LinuxQuestions.org
Help answer threads with 0 replies.
Go Back   LinuxQuestions.org > Forums > Non-*NIX Forums > Programming
User Name
Password
Programming This forum is for all programming questions.
The question does not have to be directly related to Linux and any language is fair game.

Notices

Reply
 
Search this Thread
Old 03-16-2006, 09:58 PM   #1
buldir
Member
 
Registered: Mar 2004
Location: Fairbanks, AK USA
Posts: 135

Rep: Reputation: 15
regexp question: first instance for each line


So I have some text like:
Code:
Identification_Information:
  Citation:
    Citation_Information:
      Originator: Shmo, Joe
      Originator: Shmoe, Jan
      Publication_Date: 092005
      Title: Some Title Goes Here
      Geospatial_Data_Presentation_Form: map
      Series_Information:
        Series_Name: Report
        Issue_Identification: PIR 2005-6
      Publication_Information:
        Publication_Place: Backwoods, USA
        Publisher: Department of Natural Resources
      Other_Citation_Details: 15 p., 1 sheet, scale 1:250,000
      Online_Linkage: http://www.bananas.org
and I want to list the first instance, in each line, of a word ending with a ":", and beginning with a capital letter. So far I have:
Code:
(\w?[A-Z][a-z].+:)
Which gives:
Code:
Identification_Information:
Citation:
Citation_Information:
Originator:
Originator:
Publication_Date:
Title:
Geospatial_Data_Presentation_Form:
Series_Information:
Series_Name:
Issue_Identification:
Publication_Information:
Publication_Place:
Publisher:
Other_Citation_Details: 15 p., 1 sheet, scale 1:
Online_Linkage: http:
I need to get rid of the " 15 p., 1 sheet, scale 1:" and " http:" in the last two lines. Any help would greatly appreciated.
 
Old 03-16-2006, 10:14 PM   #2
xhi
Senior Member
 
Registered: Mar 2005
Location: USA::Pennsylvania
Distribution: Slackware
Posts: 1,065

Rep: Reputation: 45
Code:
(\w?[A-Z][a-z].+?:)
i think the ? should stop it after the first match..
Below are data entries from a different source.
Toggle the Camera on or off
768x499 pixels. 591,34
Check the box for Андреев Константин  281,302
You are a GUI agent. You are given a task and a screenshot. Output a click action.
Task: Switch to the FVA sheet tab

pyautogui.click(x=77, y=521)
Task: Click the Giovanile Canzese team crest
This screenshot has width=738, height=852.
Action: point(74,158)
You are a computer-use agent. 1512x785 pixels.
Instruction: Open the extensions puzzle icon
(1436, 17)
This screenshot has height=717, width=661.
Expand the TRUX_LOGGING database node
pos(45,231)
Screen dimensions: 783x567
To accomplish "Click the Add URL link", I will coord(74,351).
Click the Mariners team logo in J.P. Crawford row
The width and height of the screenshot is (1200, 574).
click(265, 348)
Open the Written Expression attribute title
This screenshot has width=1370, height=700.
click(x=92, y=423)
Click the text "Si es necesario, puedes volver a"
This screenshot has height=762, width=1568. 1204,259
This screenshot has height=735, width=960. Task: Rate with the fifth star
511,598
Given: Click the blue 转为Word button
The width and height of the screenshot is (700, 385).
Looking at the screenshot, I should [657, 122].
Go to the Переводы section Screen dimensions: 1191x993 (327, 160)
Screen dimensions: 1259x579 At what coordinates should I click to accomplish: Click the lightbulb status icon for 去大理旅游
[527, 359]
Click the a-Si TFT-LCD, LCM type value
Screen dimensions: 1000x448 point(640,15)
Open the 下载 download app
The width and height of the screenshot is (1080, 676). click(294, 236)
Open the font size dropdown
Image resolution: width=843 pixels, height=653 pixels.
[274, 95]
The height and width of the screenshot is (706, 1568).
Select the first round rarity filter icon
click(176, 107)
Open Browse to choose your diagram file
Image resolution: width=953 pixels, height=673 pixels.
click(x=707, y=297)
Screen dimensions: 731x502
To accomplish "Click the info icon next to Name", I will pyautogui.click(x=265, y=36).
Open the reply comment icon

edit> actually this should do it..
Code:
(.+?:)

Last edited by xhi; 03-16-2006 at 10:18 PM.
 
Old 03-17-2006, 12:26 AM   #3
buldir
Member
 
Registered: Mar 2004
Location: Fairbanks, AK USA
Posts: 135

Original Poster
Rep: Reputation: 15
Quote:
Originally Posted by xhi
Code:
(\w?[A-Z][a-z].+?:)
i think the ? should stop it after the first match..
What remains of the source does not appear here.